A Smash Hit On His Home Court
Down the lane rabbits, roosters, ducks and other Kleintierzuchtvereine nibble away in the breeding pens in preparation for the livestock show—or somebody's dinner table. Overhead, mini cable cars crawl along, carrying cement to Heidelberg and back again. Plop-plop go the tennis balls all around. Church bells ring, are you listening? Soft rain falls on the clay. The more things stay the same in Leimen, the more they change.
Oh, little Boris Becker can still be found at the Blau-Weiss Club in the leafy northwest corner of Baden in West Germany. Sometimes he's across the road at the tennis training center. Pictures at both sites chronicle his flight through pubescence. The indoor facility under construction at Blau-Weiss will be called the Boris Becker Tennishalle.
When it is clear and still, the way it always seems to be in this sleepy community of 17,000, one can almost hear the long-ago echo of his coach's commands. "Werf dich, Boris. Werf dich." That would be Boris Breskvar ordering young Becker to fall or lunge or dive onto the burnished dirt courts, to do whatever it took to search out the shot and send it back, thereby demoralizing the opponent and stirring waves of frenzy through the crowd. Breskvar taught Becker this play—the fall and roll, Breskvar calls it—much as a D.I. might interpret the art of parachuting for a recruit. And the kid simply ate it up. Werf dich. Lunge, Boris. Hit the shot. Boom. Hit the dirt. Boom. Little Boom Boom, filthy at last.

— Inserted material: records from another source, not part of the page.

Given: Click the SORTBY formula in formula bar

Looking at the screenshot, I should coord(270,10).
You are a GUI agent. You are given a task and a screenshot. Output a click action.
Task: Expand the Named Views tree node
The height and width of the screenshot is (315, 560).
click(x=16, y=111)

Why, all the folks at Blau-Weiss so loved Becker crashing to the ground that they blew up a picture of him doing just that and turned it into an enormous billboard. It sticks out like a satellite dish over the showcase court. Whenever a player looks up for a lob, he must somehow pick out the ball from the gigantic form of Boom Boom Becker. So you see, little Boris is still in Leimen and ever will be back to the future—no matter how many Wimbledons he wins or Davis Cup ties he dominates or legends he creates. "Schollenverbunden," the Germans say. Bound to his native soil.
Of course, he is and he isn't. The family Becker goes back centuries in Leimen. But in 1985, a year in which he has yet to turn 18, he has been in Leimen less than five days. Even his family concedes his home is now Monte (tax-free) Carlo, where he established residency last summer, or anywhere he hangs his Tyrolean hat among the unending progression of hotels, condos and phantasmagoric spas between Leimen and immortality.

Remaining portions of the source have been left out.